8 March 2017

Pharma reporting still leaves gaps in money trail

Ethics Pharmaceuticals

 

The latest figures on drug company spending on healthcare professionals have been released, with six out of 35 companies putting more than the $1 million each into funding event registrations, travel and accommodation costs, fees for service and consultancies.

Pfizer topped the list at nearly $1.9 million in total spending, followed by Boehringer Ingelheim at $1.38 million, while Bayer spent just over $1.2 million. The other companies with payments of more than $1 million were AstraZeneca, Novartis and BMS.

Analysis showed an average spending of $600,000 per company between 1 May and 31 October 2016, with the lowest spending by Vifor, at $20,410.

The figures were released as part of transparency reporting requirements of the Medicines Australia code of conduct. The code requires consenting healthcare professionals to be named as recipients of funding, but around 40% of doctors chose to remain anonymous.

Pfizer’s faceless beneficiaries made up 52% of all payees, while 54% of healthcare professionals did not provide consent to Boehringer Ingelheim for their names to be reported.

The option to remain anonymous is being phased out however, and from this year all healthcare professionals receiving payments will named in reports.

“The ACCC insisted [that Medicines Australia] get rid of that opt out clause – that’s very positive,” Dr Barbara Mintzes, a research scientist specialising in pharmaceutical policy at the University of Sydney, said.

Dr Justin Coleman, a Queensland GP who was part of the Transparency Working Group, said naming individuals would make healthcare professionals more likely to disclose conflicts
of interest.

This was important, he said, because pharmaceutical companies often targeted payments at healthcare professionals who exerted influence around GP prescriptions and the flow of taxpayer dollars.

“In the past, it was possible to wield all that influence with no-one having the capacity to discover whether you are receiving money or not from the drug companies involved unless you … declared it,” said Dr Coleman.

But under the revamped system introduced late last year, reporting no longer included hospitality costs related to wining and dining. These costs made up a hefty proportion of the total spend by drug companies, Dr Mintzes said.
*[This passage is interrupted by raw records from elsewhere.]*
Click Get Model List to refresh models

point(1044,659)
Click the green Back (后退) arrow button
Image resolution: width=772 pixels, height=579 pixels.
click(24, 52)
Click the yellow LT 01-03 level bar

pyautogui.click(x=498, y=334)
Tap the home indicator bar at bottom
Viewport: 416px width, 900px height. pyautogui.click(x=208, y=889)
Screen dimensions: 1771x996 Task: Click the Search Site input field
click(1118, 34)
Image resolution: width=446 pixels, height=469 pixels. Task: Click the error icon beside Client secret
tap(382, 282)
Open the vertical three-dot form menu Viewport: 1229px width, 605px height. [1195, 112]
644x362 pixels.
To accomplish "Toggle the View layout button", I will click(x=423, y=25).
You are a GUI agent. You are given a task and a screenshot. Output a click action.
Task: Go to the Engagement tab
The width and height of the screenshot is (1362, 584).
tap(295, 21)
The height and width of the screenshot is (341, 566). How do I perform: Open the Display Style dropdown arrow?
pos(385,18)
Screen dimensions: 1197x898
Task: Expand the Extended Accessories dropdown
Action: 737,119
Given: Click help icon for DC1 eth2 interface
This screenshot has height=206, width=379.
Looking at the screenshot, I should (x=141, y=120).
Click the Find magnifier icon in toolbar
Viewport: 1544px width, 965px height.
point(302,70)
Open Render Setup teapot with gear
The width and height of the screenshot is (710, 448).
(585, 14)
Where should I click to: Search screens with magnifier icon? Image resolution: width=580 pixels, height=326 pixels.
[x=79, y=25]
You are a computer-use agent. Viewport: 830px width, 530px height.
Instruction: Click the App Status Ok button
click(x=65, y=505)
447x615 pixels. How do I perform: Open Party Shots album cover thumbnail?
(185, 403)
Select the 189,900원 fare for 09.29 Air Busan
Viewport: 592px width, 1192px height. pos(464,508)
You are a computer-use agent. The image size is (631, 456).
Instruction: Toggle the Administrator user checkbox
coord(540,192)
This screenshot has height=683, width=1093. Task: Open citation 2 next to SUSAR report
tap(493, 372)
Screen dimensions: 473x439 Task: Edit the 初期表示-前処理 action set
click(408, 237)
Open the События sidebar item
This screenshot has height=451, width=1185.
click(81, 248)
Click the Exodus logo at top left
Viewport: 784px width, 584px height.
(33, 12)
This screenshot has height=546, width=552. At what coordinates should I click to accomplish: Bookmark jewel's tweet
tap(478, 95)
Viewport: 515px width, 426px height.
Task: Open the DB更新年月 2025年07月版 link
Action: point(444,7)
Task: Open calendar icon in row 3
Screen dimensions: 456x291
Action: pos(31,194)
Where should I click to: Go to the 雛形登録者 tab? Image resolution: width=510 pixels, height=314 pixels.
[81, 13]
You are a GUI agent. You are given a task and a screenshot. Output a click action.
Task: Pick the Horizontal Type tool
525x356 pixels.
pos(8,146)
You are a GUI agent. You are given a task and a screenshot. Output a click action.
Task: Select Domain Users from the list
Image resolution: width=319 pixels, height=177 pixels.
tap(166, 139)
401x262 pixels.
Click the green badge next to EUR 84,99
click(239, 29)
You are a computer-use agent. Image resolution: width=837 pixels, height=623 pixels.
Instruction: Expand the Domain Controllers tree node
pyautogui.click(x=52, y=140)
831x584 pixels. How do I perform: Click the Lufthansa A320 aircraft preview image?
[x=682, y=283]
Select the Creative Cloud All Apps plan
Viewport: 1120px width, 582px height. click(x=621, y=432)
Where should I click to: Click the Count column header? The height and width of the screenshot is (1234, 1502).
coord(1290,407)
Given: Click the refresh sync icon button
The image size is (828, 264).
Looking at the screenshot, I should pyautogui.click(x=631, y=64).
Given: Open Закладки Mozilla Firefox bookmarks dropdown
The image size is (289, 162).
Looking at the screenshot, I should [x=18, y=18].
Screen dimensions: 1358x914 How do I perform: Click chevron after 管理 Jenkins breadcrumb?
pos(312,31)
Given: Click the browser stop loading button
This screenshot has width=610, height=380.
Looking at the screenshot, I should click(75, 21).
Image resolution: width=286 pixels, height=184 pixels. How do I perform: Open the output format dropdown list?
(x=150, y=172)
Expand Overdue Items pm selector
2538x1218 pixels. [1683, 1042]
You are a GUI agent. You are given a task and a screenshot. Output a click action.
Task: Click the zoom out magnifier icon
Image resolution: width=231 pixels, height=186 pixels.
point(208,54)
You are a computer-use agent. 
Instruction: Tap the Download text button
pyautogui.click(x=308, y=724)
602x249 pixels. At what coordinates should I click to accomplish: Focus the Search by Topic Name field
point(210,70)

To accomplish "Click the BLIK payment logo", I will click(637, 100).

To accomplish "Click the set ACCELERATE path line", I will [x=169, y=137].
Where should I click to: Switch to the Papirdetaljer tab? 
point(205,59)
Currently, the reporting of spending does not exist in a single database, which makes data extraction difficult.

This change was concerning to Dr Mintzes because research showed even small gifts could influence prescribing behaviour. A US study published in JAMA Internal Medicine last year showed that receiving one sponsored meal valued at just $20 made doctors more likely to prescribe a branded drug over the generic version.

Dr Mintzes said another missing piece of information in the reports was the specific drug being promoted to healthcare professionals. While the 2010 Sunshine Act in the US made drug companies tie funding disclosures to specific drug promotions, this information was not required of Australian pharmaceutical companies.

This made analysis of drug company influence on prescribing habits more difficult, Dr Mintzes said.

Currently, the reporting of spending did not exist in a single database, which made data extraction difficult, according to Dr Coleman.

“If you are particularly curious about a doctor, you have to run through 35 different websites to find [which companies they are receiving payments from],” he said.

A spokeswoman for Medicines Australia said the group had made efforts to explore employing a centralised database.

Dr Coleman said Medicines Australia had originally pushed for data to be made available in read-only PDFs, but were eventually instructed by the ACCC to provide information in Excel or CSV format.

“[That] at least makes it possible for someone to collate it,” said Dr Coleman. “It is still very difficult. There was active resistance to making it easy from the member companies, for whatever reason.”